:: Articolo ::
Acronimi della birra: facciamo chiarezza sulle sigle più utilizzate

Quanti “IBU” ha quella “IPA”? Qual è il GP di una “chiara”? E cos’è l’ABV? Esiste un glossario della birra che va conosciuto anche dai semplici appassionati e non solo dagli esperti

Quante volte vi è capitato di leggere “strani” acronimi sulle etichette delle bottiglie di birra che acquistate? E quante volte non avete saputo rispondere a qualcuno che vi chiedeva: «Quanti IBU ha quella IPA?».

Glossario della birra: le sigle e gli acronimi da conoscere

Oggi i birrifici inseriscono in etichetta un gran numero di parametri e di informazioni utili a veicolare al meglio la scelta del consumatore finale verso un determinato prodotto e, per fare questo, utilizzano diverse “sigle”. Tuttavia, come succede nei pub o nei festival di settore, queste “sigle” sono conosciute e utilizzate come linguaggio comune soprattutto dagli appassionati più esperti, lasciando il consumatore comune con un grosso punto interrogativo.

Con questo glossario della birra cercheremo di far chiarezza, avventurandoci tra gli acronimi più utilizzati nel mondo birrario e dividendoli in due macrocategorie, le sigle relative al prodotto e quelle relative ad alcuni stili.

1. Acronimi relativi alle caratteristiche del prodotto

Analizzando il retro di un’etichetta di birra artigianale ci si potrebbe imbattere in uno o più acronimi che andiamo a descrivere per comprenderli meglio.

IBU: le unità di amaro

IBU (International Bitternes Unit) sono le “unità” di amaro presenti all’interno della birra che ne quantificano presenza e quantità. Valori alti indicano un’importante presenza di amaro.

:: Dati ::
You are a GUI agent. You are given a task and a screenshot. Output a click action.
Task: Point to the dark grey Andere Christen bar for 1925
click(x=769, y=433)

:: Consegna ::
Trascrivi parola per parola il passo dell'articolo sugli acronimi della birra compreso tra "Oggi i birrifici" e "grosso punto interrogativo.", estremi inclusi.

:: Risposta scritta ::
Oggi i birrifici inseriscono in etichetta un gran numero di parametri e di informazioni utili a veicolare al meglio la scelta del consumatore finale verso un determinato prodotto e, per fare questo, utilizzano diverse “sigle”. Tuttavia, come succede nei pub o nei festival di settore, queste “sigle” sono conosciute e utilizzate come linguaggio comune soprattutto dagli appassionati più esperti, lasciando il consumatore comune con un grosso punto interrogativo.